━━ Extracted material
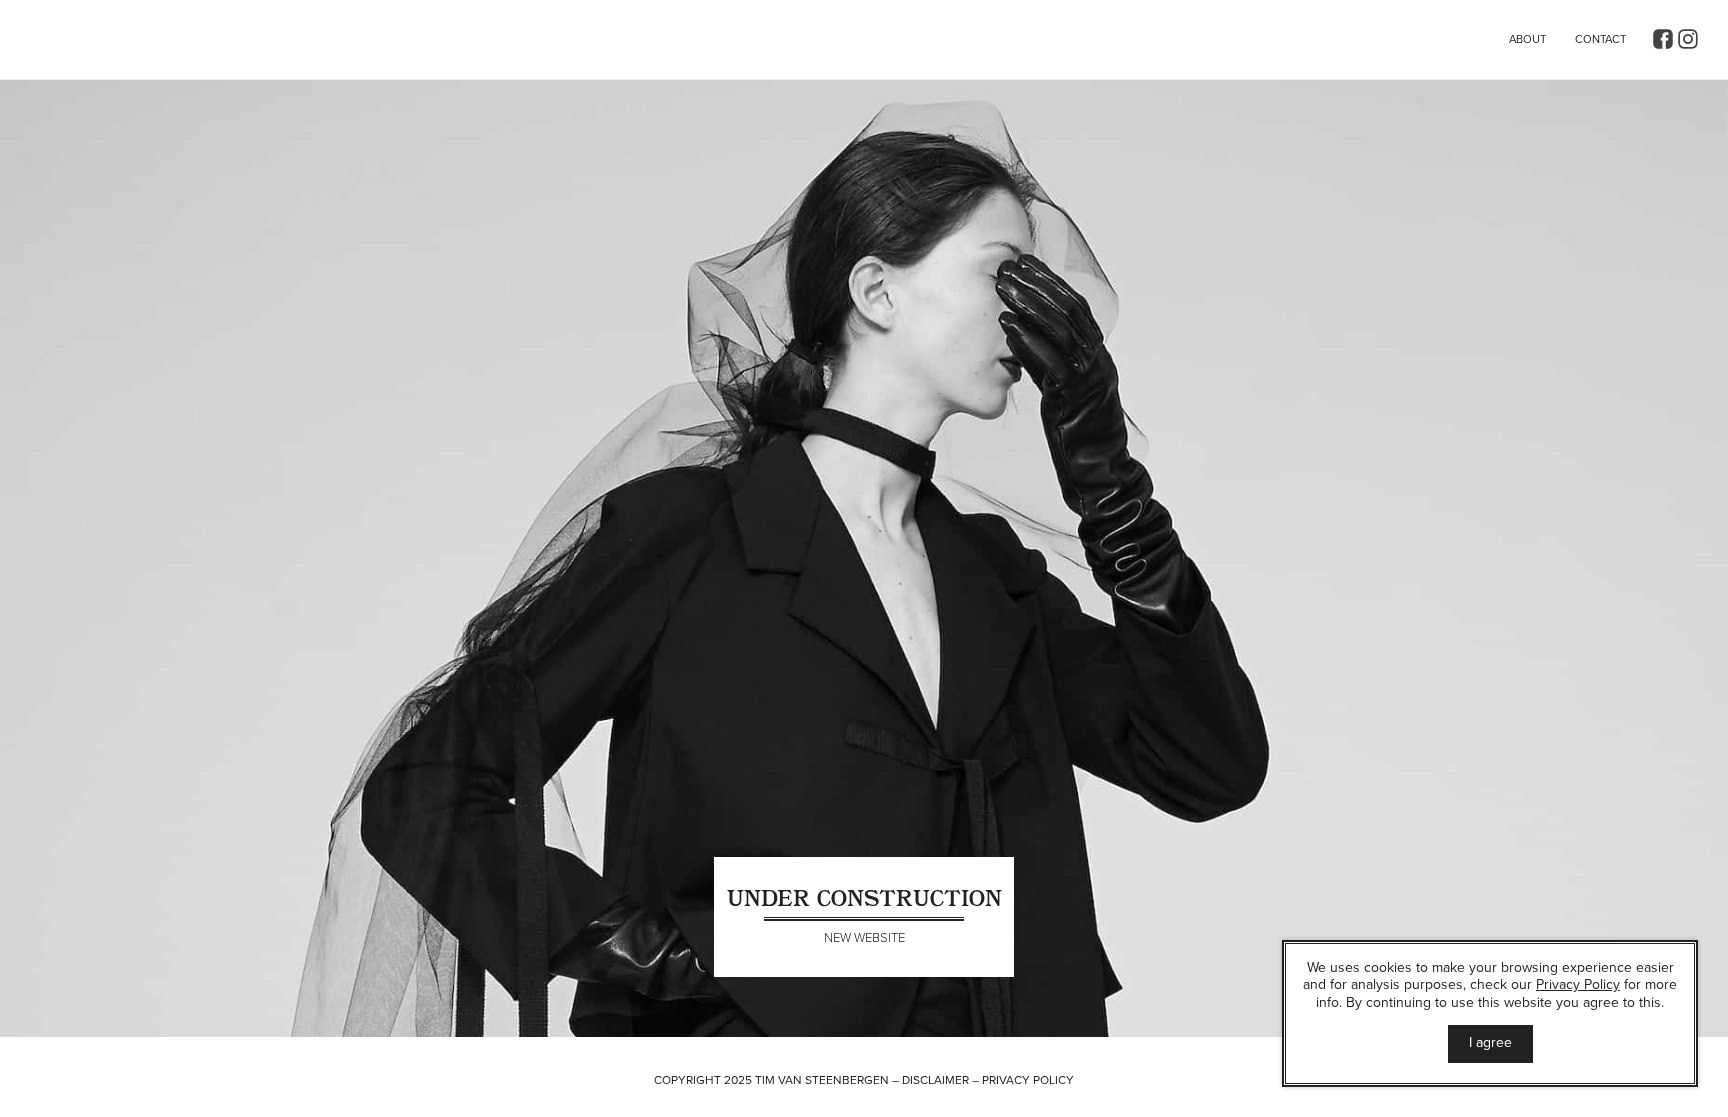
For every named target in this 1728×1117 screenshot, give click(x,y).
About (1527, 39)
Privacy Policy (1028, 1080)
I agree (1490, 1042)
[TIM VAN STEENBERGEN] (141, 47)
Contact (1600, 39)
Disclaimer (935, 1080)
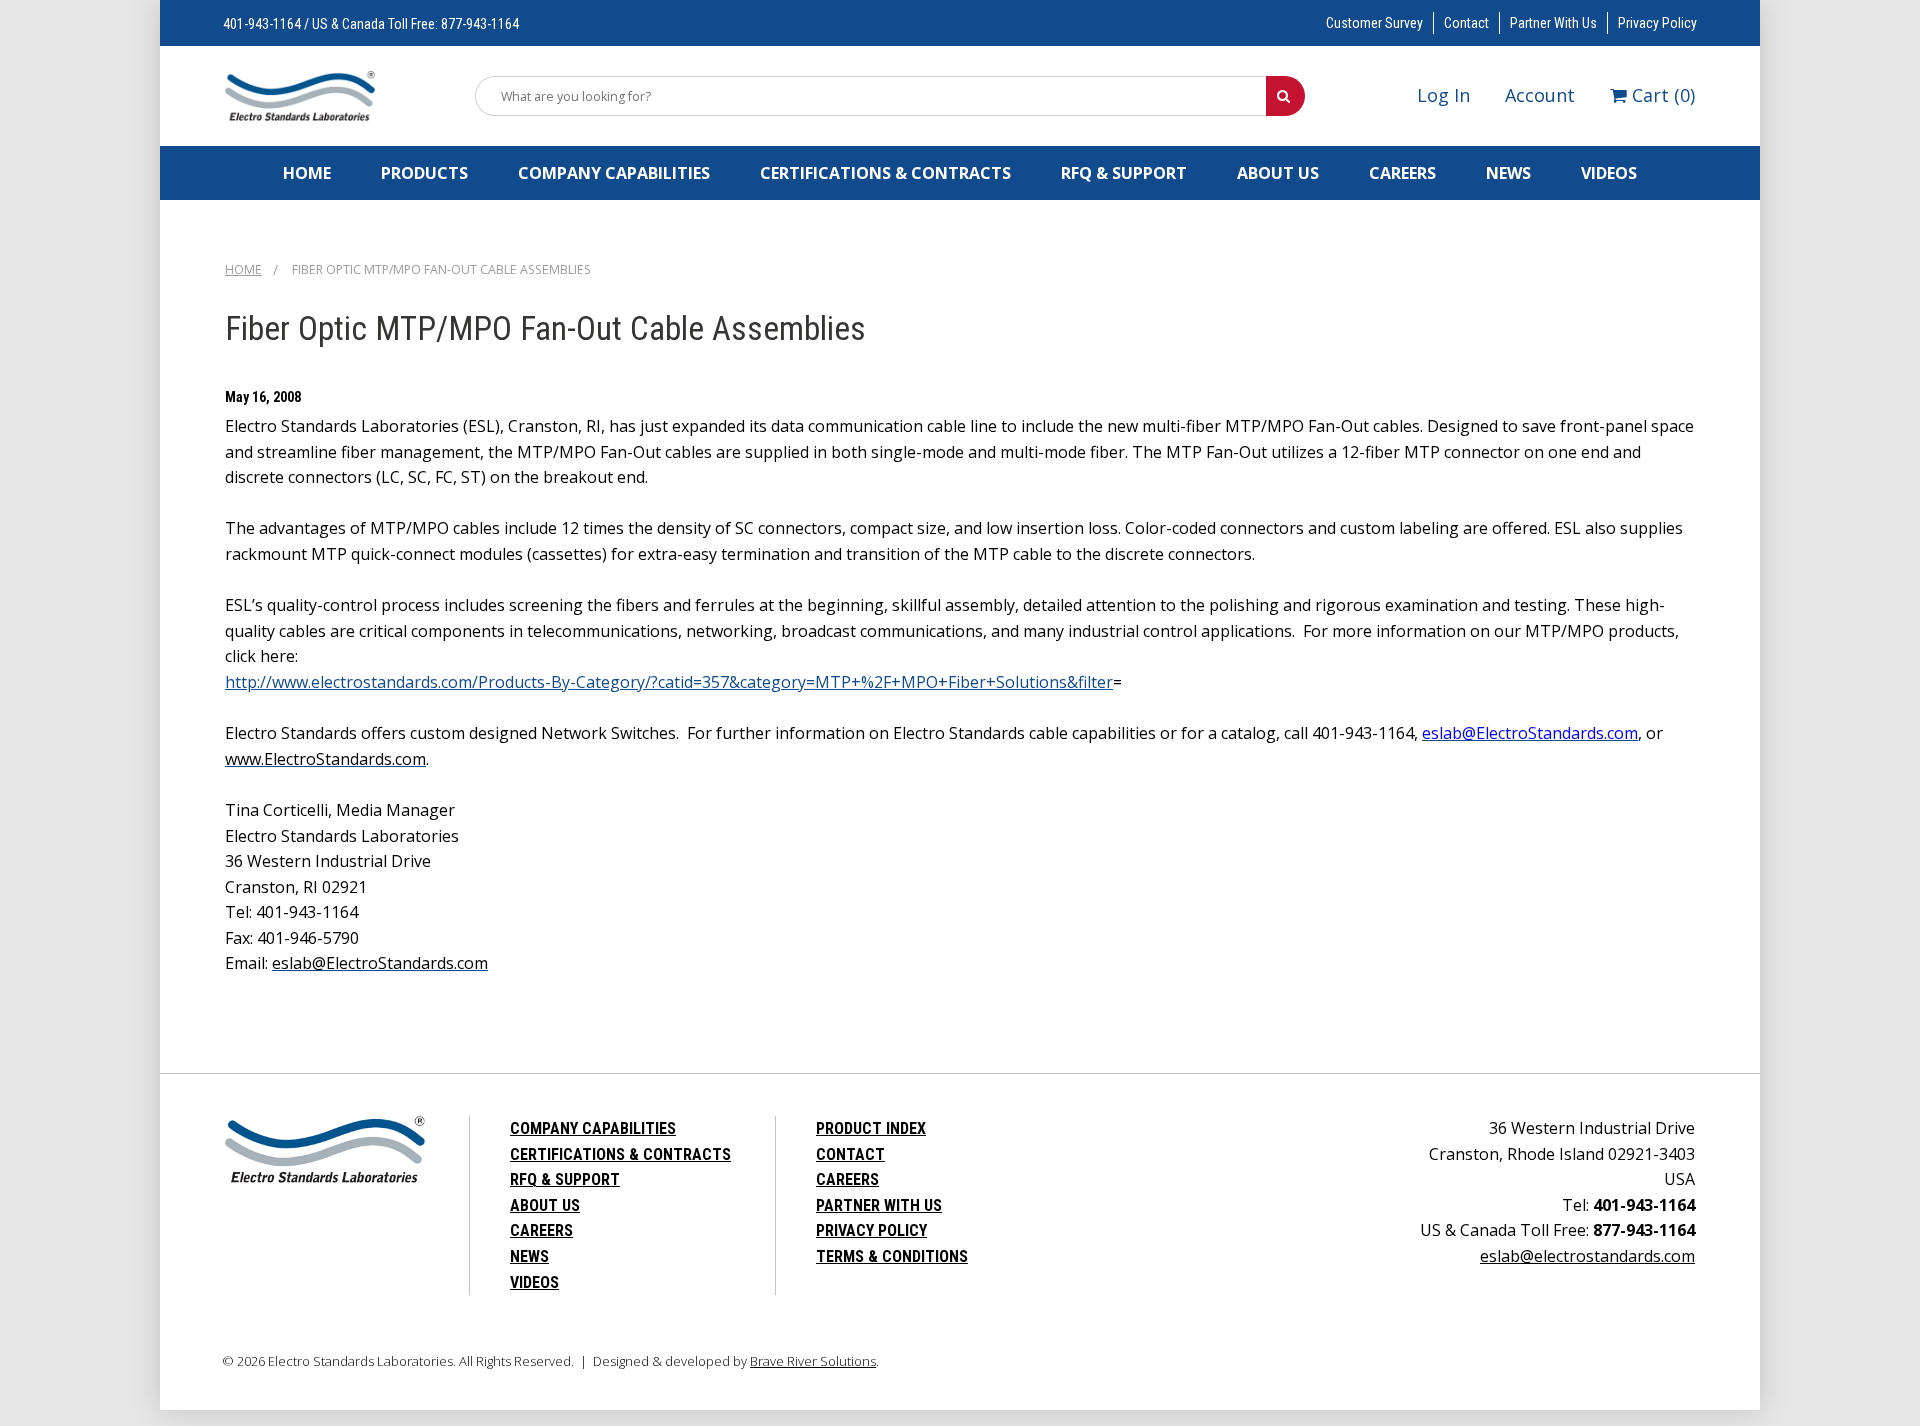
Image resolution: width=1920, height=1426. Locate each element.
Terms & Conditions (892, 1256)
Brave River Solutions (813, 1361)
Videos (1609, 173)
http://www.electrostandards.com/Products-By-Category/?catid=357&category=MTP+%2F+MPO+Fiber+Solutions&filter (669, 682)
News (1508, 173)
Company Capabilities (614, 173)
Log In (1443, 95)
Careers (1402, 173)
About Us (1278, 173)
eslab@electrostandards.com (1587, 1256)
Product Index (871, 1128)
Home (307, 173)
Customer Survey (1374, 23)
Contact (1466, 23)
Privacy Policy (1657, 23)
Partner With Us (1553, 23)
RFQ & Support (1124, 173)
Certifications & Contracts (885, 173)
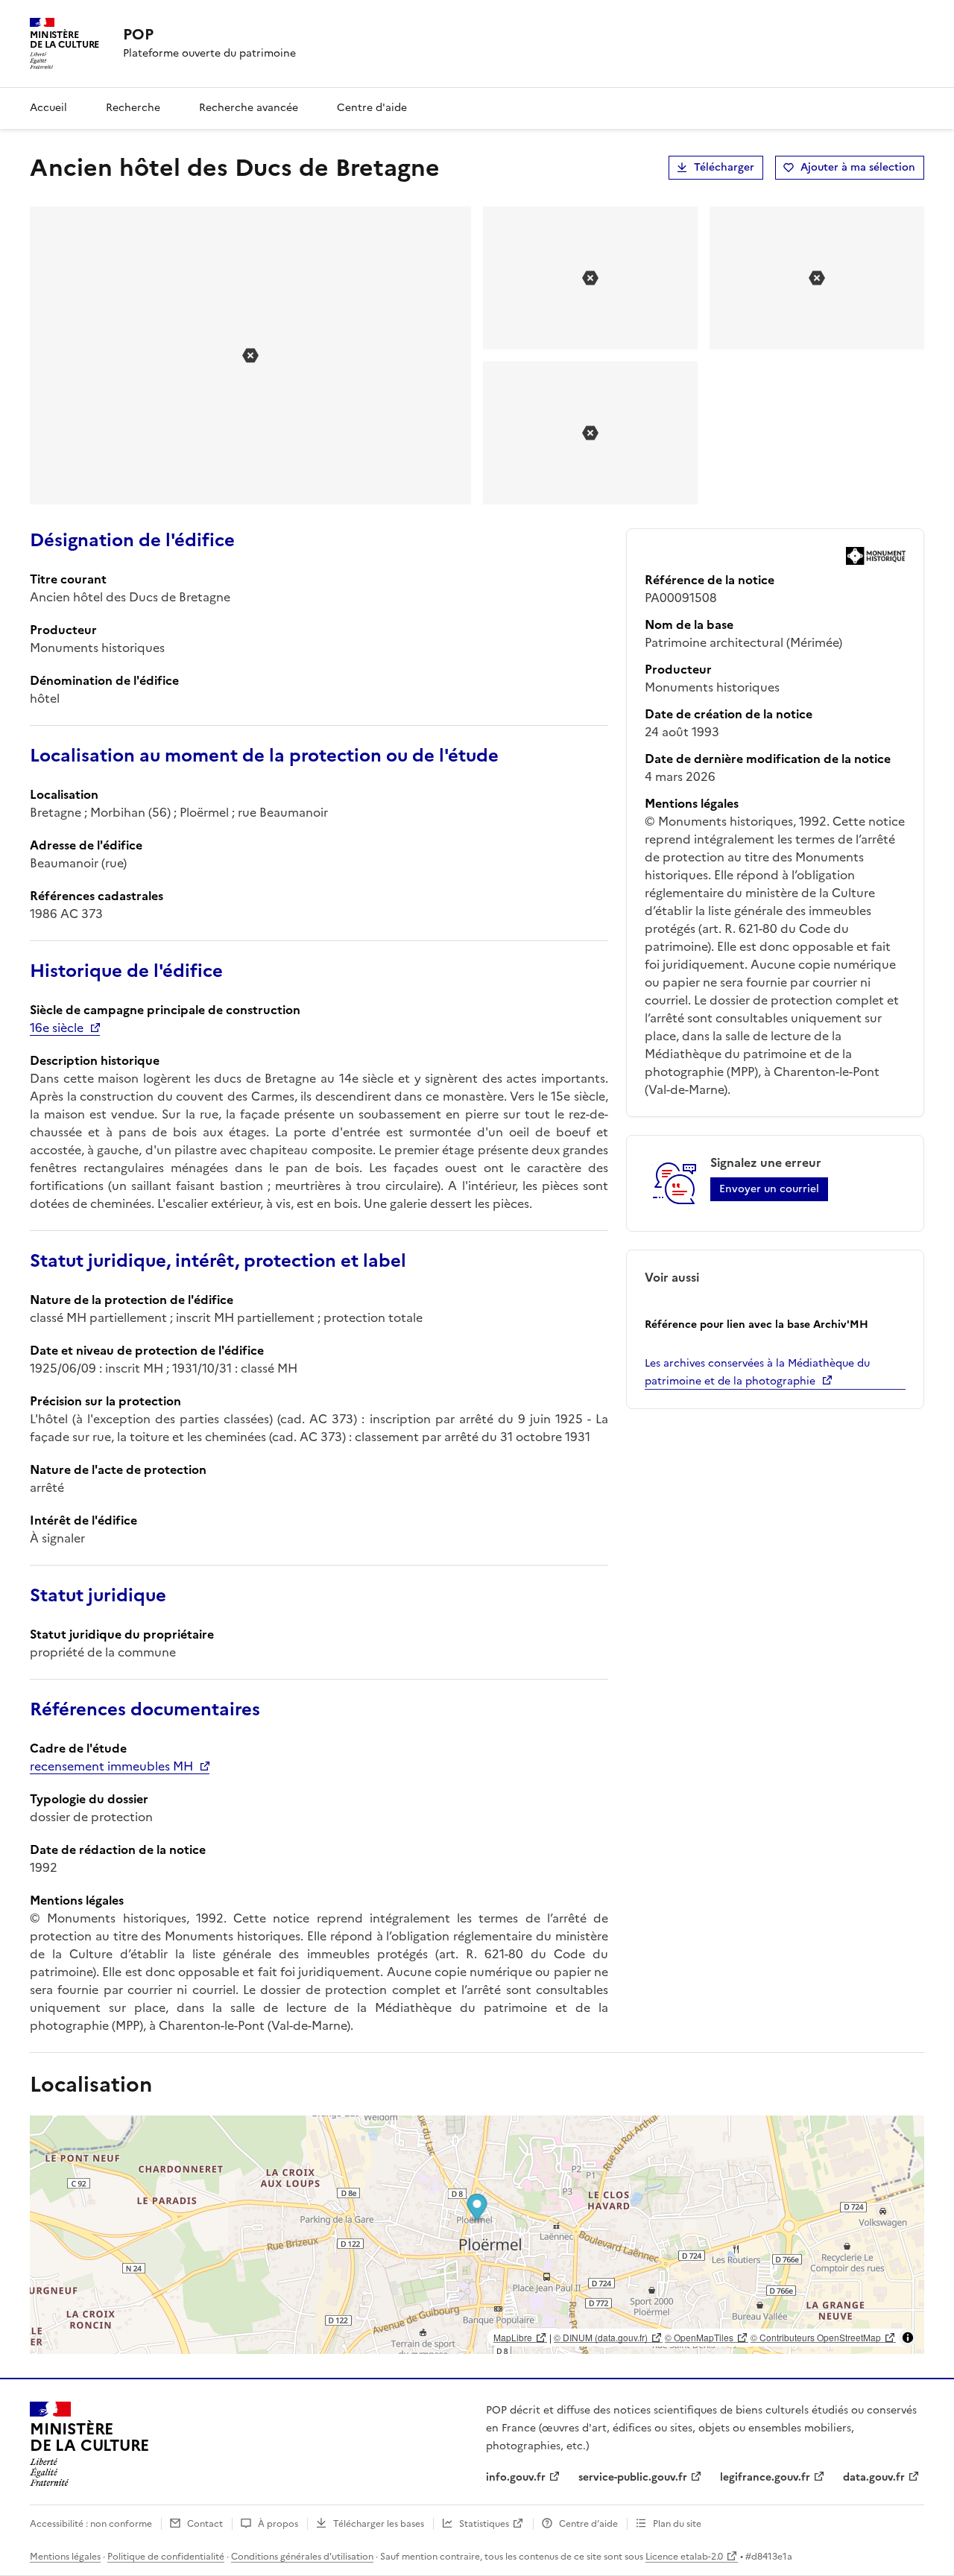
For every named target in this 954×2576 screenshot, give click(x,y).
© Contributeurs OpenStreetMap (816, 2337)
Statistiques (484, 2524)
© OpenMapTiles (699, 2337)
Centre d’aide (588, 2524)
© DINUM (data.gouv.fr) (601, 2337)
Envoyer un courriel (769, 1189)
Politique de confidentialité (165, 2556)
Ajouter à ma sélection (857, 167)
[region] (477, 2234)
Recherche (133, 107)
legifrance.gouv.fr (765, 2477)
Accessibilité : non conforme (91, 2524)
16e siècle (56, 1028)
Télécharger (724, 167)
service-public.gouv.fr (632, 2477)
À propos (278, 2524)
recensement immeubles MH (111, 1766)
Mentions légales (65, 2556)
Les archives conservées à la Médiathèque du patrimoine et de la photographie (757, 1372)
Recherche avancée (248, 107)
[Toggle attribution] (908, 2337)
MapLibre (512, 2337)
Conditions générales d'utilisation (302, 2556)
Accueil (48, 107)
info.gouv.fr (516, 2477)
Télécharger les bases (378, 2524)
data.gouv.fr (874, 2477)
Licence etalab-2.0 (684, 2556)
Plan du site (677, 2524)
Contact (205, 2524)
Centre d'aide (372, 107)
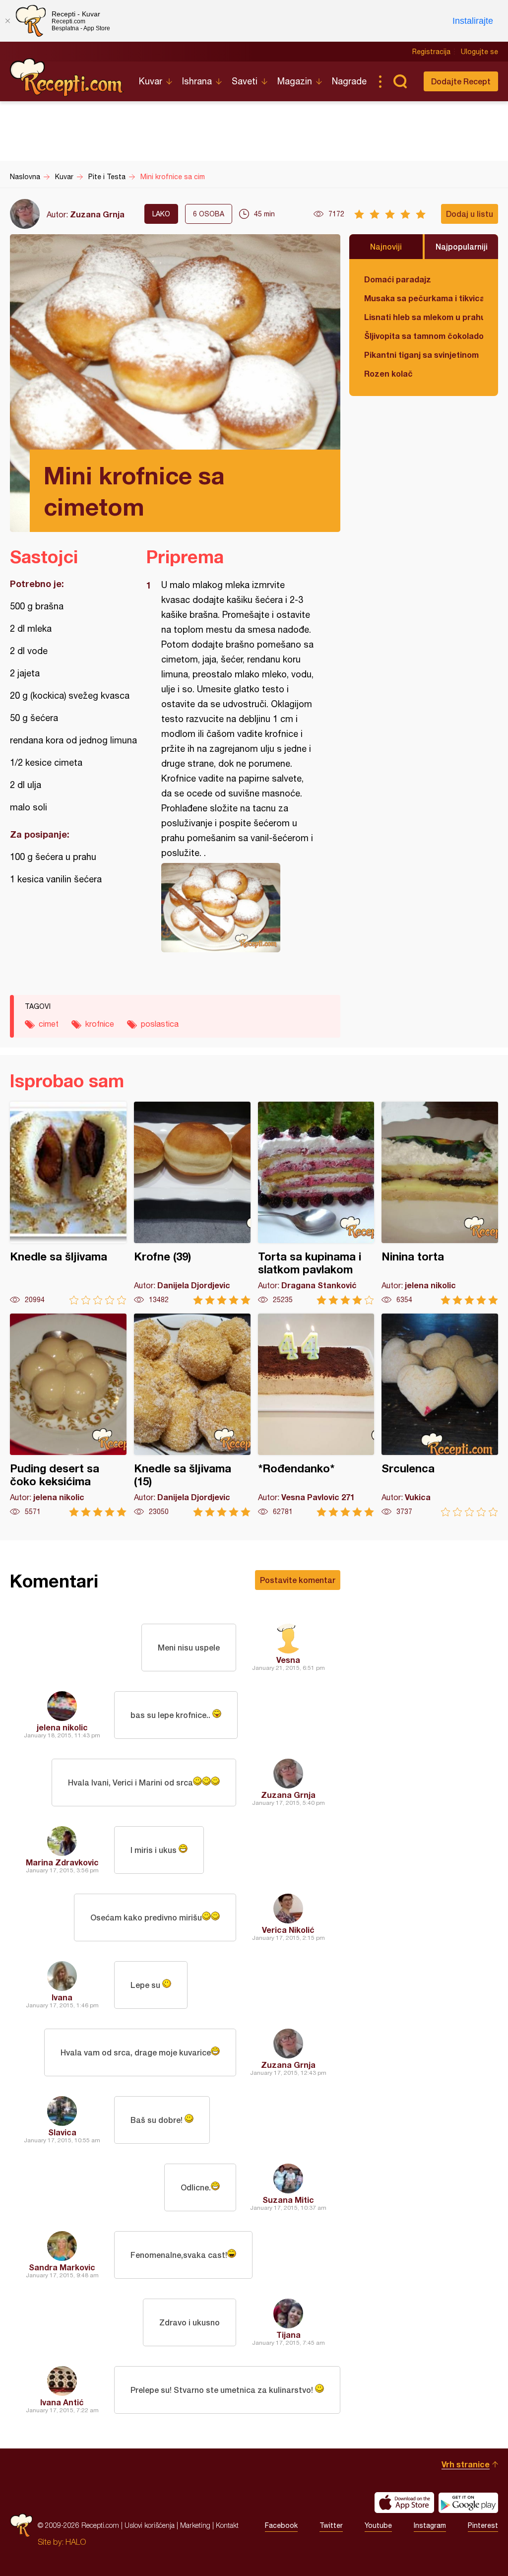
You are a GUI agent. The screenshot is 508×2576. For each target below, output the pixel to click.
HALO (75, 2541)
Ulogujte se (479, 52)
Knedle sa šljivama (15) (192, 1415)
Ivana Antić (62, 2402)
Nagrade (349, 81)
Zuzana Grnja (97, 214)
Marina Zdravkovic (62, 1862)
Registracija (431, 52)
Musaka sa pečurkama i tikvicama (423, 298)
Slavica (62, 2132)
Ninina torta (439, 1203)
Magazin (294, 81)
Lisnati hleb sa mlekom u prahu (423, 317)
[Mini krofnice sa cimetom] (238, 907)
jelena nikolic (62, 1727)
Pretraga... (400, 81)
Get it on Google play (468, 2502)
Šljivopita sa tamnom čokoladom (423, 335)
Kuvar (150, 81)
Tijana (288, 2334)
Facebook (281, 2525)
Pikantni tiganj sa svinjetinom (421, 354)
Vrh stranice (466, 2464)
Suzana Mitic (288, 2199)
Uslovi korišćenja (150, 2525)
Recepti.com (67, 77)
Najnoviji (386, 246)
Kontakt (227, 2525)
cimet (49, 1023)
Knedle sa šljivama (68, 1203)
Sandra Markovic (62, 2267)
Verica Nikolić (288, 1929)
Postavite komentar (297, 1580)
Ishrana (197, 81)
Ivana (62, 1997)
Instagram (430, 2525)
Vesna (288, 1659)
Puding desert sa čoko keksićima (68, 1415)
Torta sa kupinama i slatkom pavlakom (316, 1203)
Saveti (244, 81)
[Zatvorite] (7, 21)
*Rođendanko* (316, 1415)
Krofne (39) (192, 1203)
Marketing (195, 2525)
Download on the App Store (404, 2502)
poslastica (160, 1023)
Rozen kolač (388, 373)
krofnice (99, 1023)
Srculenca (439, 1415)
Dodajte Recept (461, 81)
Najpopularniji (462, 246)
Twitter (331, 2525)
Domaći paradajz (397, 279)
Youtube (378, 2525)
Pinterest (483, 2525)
━━━━
What is needed is an exact copy of each line from the top of the data above through the line containing "Certifications & Contracts (885, 173)", with no pictures.

For every named target in this 1728×1117 screenshot, give click(x,y).
About (1527, 39)
Privacy Policy (1028, 1080)
I agree (1490, 1042)
[TIM VAN STEENBERGEN] (141, 47)
Contact (1600, 39)
Disclaimer (935, 1080)
Image resolution: width=1920, height=1426. Locate each element.
Terms & Conditions (892, 1256)
Brave River Solutions (813, 1361)
Videos (1609, 173)
http://www.electrostandards.com/Products-By-Category/?catid=357&category=MTP+%2F+MPO+Fiber+Solutions&filter (669, 682)
News (1508, 173)
Company Capabilities (614, 173)
Log In (1443, 95)
Careers (1402, 173)
About Us (1278, 173)
eslab@electrostandards.com (1587, 1256)
Product Index (871, 1128)
Home (307, 173)
Customer Survey (1374, 23)
Contact (1466, 23)
Privacy Policy (1657, 23)
Partner With Us (1553, 23)
RFQ & Support (1124, 173)
Certifications & Contracts (885, 173)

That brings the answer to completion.